Stored data -
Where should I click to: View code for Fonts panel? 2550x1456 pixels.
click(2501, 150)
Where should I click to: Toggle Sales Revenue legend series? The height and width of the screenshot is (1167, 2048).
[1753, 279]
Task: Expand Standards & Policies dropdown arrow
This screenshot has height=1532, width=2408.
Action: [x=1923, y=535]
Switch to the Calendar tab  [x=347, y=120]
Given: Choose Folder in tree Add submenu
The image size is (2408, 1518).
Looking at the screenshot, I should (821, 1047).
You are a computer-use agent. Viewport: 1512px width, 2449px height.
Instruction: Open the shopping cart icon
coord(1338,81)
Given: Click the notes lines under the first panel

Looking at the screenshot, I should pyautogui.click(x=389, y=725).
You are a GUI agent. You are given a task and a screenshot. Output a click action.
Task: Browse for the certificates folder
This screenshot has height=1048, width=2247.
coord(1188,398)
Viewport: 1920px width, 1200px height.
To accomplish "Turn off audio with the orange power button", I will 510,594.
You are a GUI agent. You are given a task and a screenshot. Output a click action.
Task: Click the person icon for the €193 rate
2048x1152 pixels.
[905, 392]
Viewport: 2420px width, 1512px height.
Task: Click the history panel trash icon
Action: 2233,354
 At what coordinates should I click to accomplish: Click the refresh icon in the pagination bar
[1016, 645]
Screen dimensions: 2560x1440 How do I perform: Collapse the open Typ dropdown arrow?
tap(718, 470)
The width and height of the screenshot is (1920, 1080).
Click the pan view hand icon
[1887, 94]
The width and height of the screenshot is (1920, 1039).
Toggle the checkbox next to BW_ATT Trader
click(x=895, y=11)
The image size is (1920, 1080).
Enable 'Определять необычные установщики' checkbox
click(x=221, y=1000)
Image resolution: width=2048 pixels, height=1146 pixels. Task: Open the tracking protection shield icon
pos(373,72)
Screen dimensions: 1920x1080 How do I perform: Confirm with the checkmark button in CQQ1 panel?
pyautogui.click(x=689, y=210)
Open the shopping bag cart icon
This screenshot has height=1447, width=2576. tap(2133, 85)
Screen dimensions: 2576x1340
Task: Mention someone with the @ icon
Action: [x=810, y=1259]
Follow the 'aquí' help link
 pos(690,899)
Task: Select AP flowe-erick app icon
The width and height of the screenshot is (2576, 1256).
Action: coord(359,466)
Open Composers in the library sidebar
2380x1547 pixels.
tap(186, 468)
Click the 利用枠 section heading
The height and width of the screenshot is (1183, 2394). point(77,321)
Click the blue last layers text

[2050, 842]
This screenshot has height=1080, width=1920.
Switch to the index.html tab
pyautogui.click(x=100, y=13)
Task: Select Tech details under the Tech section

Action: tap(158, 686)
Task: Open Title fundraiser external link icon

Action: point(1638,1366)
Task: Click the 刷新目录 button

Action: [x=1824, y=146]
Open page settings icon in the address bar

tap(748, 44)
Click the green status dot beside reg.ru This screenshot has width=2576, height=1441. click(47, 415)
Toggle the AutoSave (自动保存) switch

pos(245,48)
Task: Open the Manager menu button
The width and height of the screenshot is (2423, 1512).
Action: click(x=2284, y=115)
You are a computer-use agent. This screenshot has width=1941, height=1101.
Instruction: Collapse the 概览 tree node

What needs to be done - What you write must match the records above exactly, line for line.

Task output -
Where should I click to: View code for Fonts panel? 2550x1456 pixels.
click(2501, 150)
Where should I click to: Toggle Sales Revenue legend series? The height and width of the screenshot is (1167, 2048).
[1753, 279]
Task: Expand Standards & Policies dropdown arrow
This screenshot has height=1532, width=2408.
Action: [x=1923, y=535]
Switch to the Calendar tab  [x=347, y=120]
Given: Choose Folder in tree Add submenu
The image size is (2408, 1518).
Looking at the screenshot, I should (821, 1047).
You are a computer-use agent. Viewport: 1512px width, 2449px height.
Instruction: Open the shopping cart icon
coord(1338,81)
Given: Click the notes lines under the first panel

Looking at the screenshot, I should pyautogui.click(x=389, y=725).
You are a GUI agent. You are given a task and a screenshot. Output a click action.
Task: Browse for the certificates folder
This screenshot has height=1048, width=2247.
coord(1188,398)
Viewport: 1920px width, 1200px height.
To accomplish "Turn off audio with the orange power button", I will 510,594.
You are a GUI agent. You are given a task and a screenshot. Output a click action.
Task: Click the person icon for the €193 rate
2048x1152 pixels.
[905, 392]
Viewport: 2420px width, 1512px height.
Task: Click the history panel trash icon
Action: 2233,354
 At what coordinates should I click to accomplish: Click the refresh icon in the pagination bar
[1016, 645]
Screen dimensions: 2560x1440 How do I perform: Collapse the open Typ dropdown arrow?
tap(718, 470)
The width and height of the screenshot is (1920, 1080).
Click the pan view hand icon
[1887, 94]
The width and height of the screenshot is (1920, 1039).
Toggle the checkbox next to BW_ATT Trader
click(x=895, y=11)
The image size is (1920, 1080).
Enable 'Определять необычные установщики' checkbox
click(x=221, y=1000)
Image resolution: width=2048 pixels, height=1146 pixels. Task: Open the tracking protection shield icon
pos(373,72)
Screen dimensions: 1920x1080 How do I perform: Confirm with the checkmark button in CQQ1 panel?
pyautogui.click(x=689, y=210)
Open the shopping bag cart icon
This screenshot has height=1447, width=2576. tap(2133, 85)
Screen dimensions: 2576x1340
Task: Mention someone with the @ icon
Action: [x=810, y=1259]
Follow the 'aquí' help link
 pos(690,899)
Task: Select AP flowe-erick app icon
The width and height of the screenshot is (2576, 1256).
Action: coord(359,466)
Open Composers in the library sidebar
2380x1547 pixels.
tap(186, 468)
Click the 利用枠 section heading
The height and width of the screenshot is (1183, 2394). point(77,321)
Click the blue last layers text

[2050, 842]
This screenshot has height=1080, width=1920.
Switch to the index.html tab
pyautogui.click(x=100, y=13)
Task: Select Tech details under the Tech section

Action: tap(158, 686)
Task: Open Title fundraiser external link icon

Action: point(1638,1366)
Task: Click the 刷新目录 button

Action: [x=1824, y=146]
Open page settings icon in the address bar

tap(748, 44)
Click the green status dot beside reg.ru This screenshot has width=2576, height=1441. click(47, 415)
Toggle the AutoSave (自动保存) switch

pos(245,48)
Task: Open the Manager menu button
The width and height of the screenshot is (2423, 1512).
Action: click(x=2284, y=115)
You are a computer-use agent. This screenshot has width=1941, height=1101.
Instruction: Collapse the 概览 tree node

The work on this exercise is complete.